# [Auszuführende Aufgabe]
Schreiben Sie die Zeilen von der Zeile mit „Task: Toggle the Cámara on“ bis zum Ende der Datensätze als Markdown-Tabelle mit den Spalten „Nr“ und „Zeile“ um. Leerzeilen und Bilder lassen Sie dabei weg.
*** Datensätze ***
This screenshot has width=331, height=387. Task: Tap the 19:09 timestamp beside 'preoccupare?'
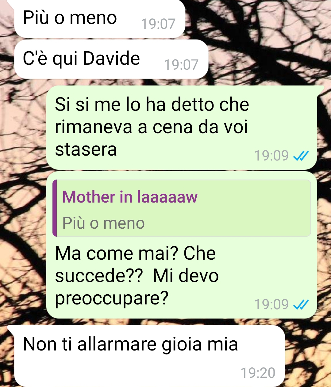[271, 304]
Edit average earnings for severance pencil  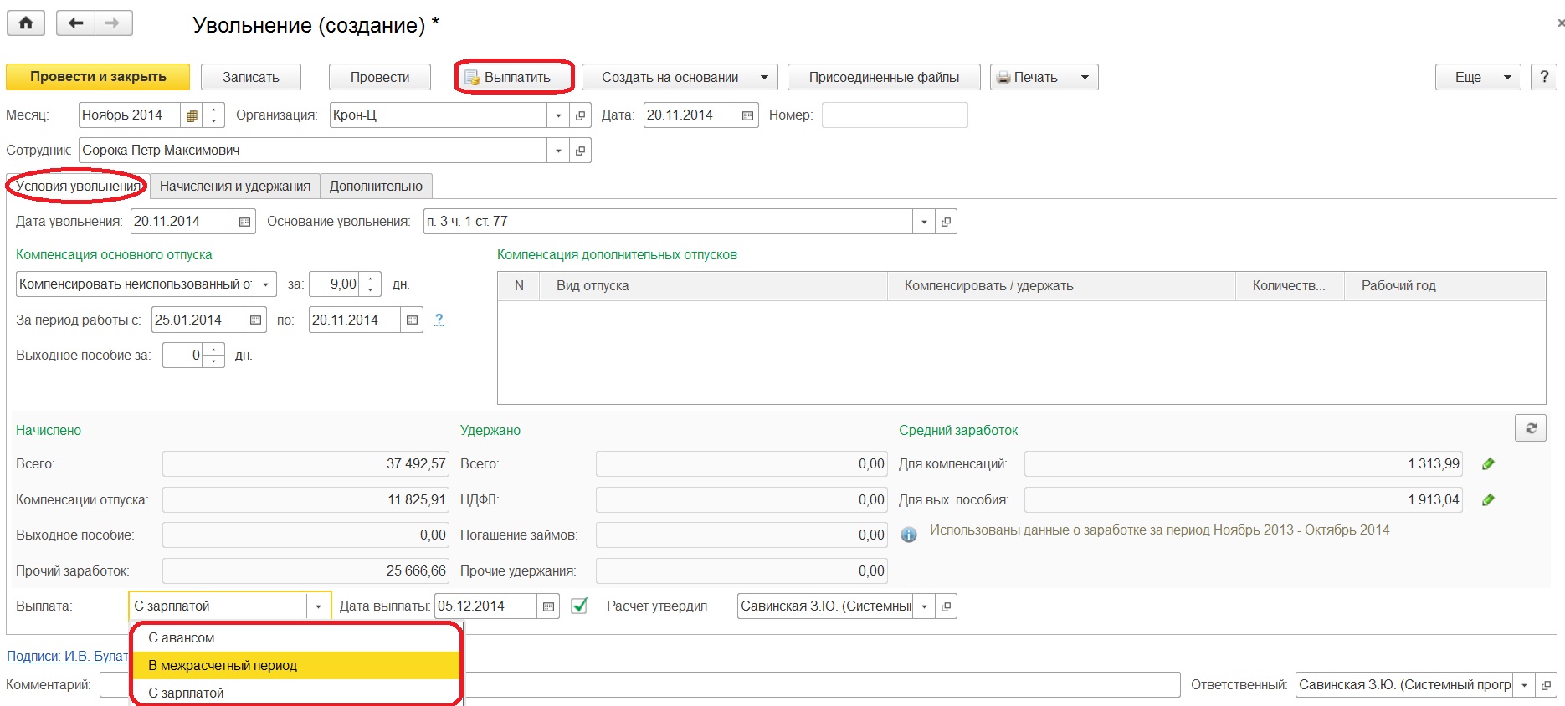tap(1488, 500)
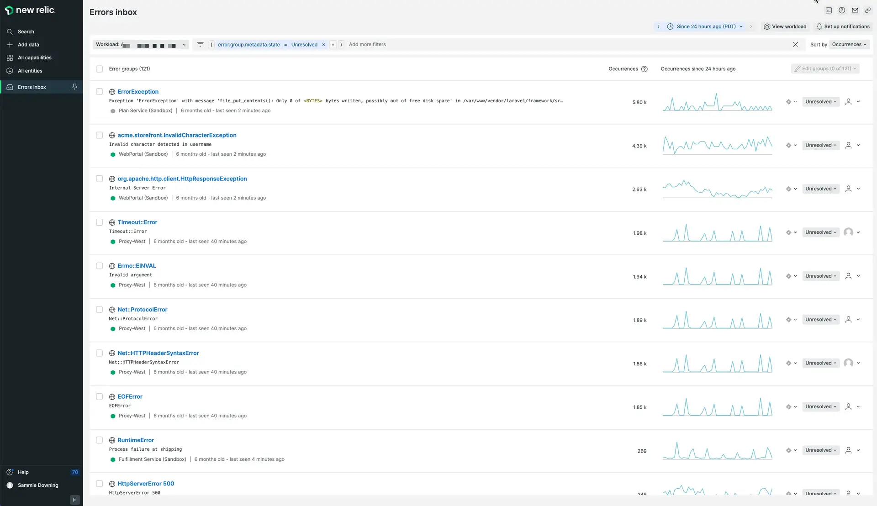Open the Net::ProtocolError error group link

pos(142,309)
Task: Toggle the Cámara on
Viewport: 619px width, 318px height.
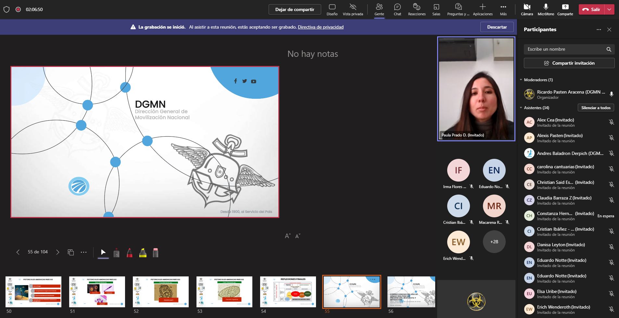Action: point(527,9)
***
# [Ergebnis der Übung]
| Nr | Zeile |
|---|---|
| 1 | Task: Toggle the Cámara on |
| 2 | Viewport: 619px width, 318px height. |
| 3 | Action: point(527,9) |